Although both truckers and railroads benefit from current trends, investors are better off riding the rails. The trucking industry is on the verge of adding a good deal of capacity and paying sharply higher wages to alleviate a driver shortage. Plus, trucking stocks have already had huge runs.

Railroad analysts say Burlington Northern Santa Fe (BNI) is among the best U.S. operators. It's coming off a spectacular year, with 2004 earnings up 37%. And it recently raised prices 3% to 5%, taking advantage of strong demand.

Burlington is benefiting from the seemingly endless lines of ships docking on the West Coast with Pacific Rim goods, many of which are loaded onto its container trains for inland destinations. Analysts reckon earnings could grow in the double digits per year for several years, or as long as coal mines, steel mills and chemical plants operate at full blast and seaports bustle with imports.

Burlington "continues to hit on all cylinders, realizing strong volumes and pricing," Bear Stearns analysts Thomas Wadewitz and Edward Wolfe said on Tuesday. They say Burlington should continue to turn tight capacity and strong demand into "impressive financial results."

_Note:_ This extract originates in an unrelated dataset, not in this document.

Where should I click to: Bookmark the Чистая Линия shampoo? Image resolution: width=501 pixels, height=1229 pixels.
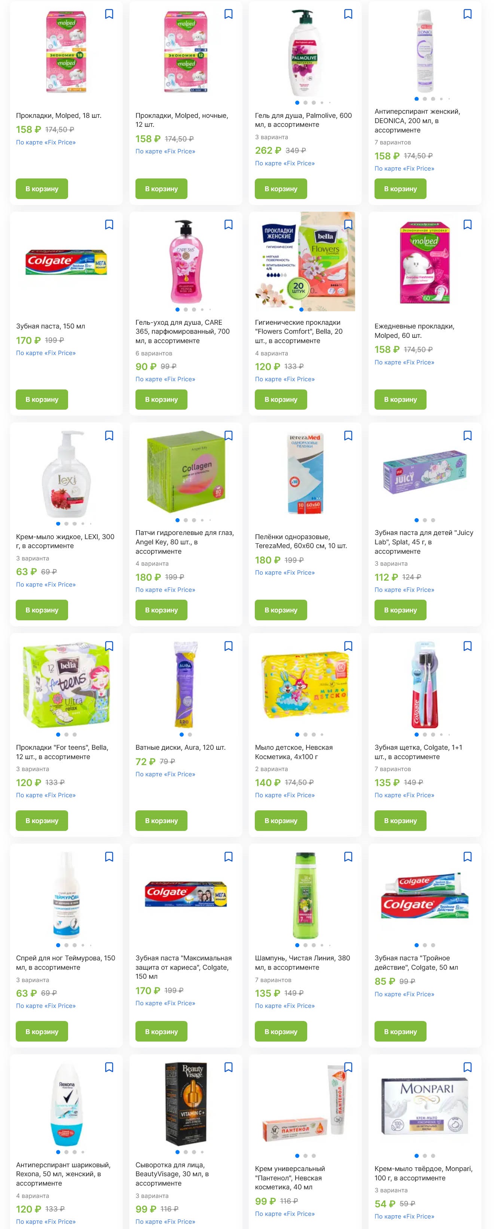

At $53, Burlington trades at about 15 times the consensus 2005 earnings estimate of $3.41 per share. That's not rock-bottom for railroads, but with the company recently blowing past analysts' earnings estimates -- by a wide margin -- you can make a solid case for the stock deserving a higher price-earnings ratio and hence a higher price.

Wadewitz and Wolfe, for example, say that the stock should trade around $55 based on their 2006 earnings estimate. But they also say shares could push into high $50s, given the company's potential to post higher than expected earnings this year and next.

Burlington pays an annual dividend of 68 cents per share.